Trojan force
Vinny Gullotto – the GM of Microsoft’s malware protection centre – has spoken to HEXUS.channel to warn of the unrelenting threat still posed by adware, Trojans and Trojan downloaders.
Very loosely, adware gets its name from being a piece of advertising software that is often automatically downloaded alongside some other piece of software. In malware terms it can be used to track user behaviour and report this back to the owner of the adware.
Trojans, as the name (derived from Trojan Horse) implies, are also applications that are sneakily installed onto a PC on the back of other downloads. The distinction is presumably that they have nothing do so with advertising and are just always nasty.
Anyway, Gullotto told us that Microsoft has unique access to data on this kind of thing because…it’s Microsoft. Apparently up to half a billion PC-users worldwide ‘opt in’ to share data via two schemes.
One is MSRT (malicious software removal tool) that tend to appear around once per month on ‘patch Tuesday’ and actively looks for horrid stuff.
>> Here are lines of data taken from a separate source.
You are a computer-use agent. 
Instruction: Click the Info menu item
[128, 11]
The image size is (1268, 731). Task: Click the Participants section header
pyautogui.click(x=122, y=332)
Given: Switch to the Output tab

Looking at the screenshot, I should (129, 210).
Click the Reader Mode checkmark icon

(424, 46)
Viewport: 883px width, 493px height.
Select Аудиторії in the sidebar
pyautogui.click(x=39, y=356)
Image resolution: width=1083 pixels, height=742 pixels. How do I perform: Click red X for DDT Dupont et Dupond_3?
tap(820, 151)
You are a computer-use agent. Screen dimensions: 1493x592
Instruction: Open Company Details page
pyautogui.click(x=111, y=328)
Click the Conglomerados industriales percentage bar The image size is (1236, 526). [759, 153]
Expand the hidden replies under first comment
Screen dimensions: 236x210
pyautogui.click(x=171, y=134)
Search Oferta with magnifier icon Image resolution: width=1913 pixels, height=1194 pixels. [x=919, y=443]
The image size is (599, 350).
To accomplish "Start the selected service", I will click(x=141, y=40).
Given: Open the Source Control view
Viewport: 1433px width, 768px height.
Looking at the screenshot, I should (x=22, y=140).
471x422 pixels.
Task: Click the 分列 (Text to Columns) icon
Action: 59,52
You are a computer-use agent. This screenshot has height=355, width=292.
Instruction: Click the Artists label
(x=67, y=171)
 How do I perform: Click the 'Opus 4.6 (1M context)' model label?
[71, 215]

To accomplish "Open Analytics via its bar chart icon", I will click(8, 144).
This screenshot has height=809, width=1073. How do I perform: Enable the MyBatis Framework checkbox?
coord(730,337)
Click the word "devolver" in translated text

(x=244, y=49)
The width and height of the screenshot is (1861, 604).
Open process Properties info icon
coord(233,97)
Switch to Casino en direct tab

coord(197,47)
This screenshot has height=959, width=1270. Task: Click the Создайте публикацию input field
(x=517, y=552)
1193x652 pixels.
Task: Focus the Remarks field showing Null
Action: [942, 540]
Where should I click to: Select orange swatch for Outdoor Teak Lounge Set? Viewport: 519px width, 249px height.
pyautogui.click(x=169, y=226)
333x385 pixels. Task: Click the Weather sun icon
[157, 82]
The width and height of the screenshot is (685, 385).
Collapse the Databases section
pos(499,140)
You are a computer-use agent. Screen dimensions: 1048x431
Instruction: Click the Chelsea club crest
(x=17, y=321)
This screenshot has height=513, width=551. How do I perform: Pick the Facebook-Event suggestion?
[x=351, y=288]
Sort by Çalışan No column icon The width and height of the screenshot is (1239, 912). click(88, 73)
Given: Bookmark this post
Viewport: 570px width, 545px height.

The other is Defender, which is more passive and intercepts things like adware, spyware and so on.
Apparently, 80 percent of the nasties identified by Defender are adware/Trojan type things, with adware alone constituting the majority of those. He also pointed out that a lot of adware has been admitted to the host PC as part of the EULA that we all agree to, but none of us read, when we download the software we want.
Pressed on what we can do about it, Gullotto’s response echoed that of the rest of the show: make sure you’re protected. To be fair, he didn’t try to promote Microsoft One Care much, although he did point out that there is 90 percent less malware cropping up on Vista than on XP.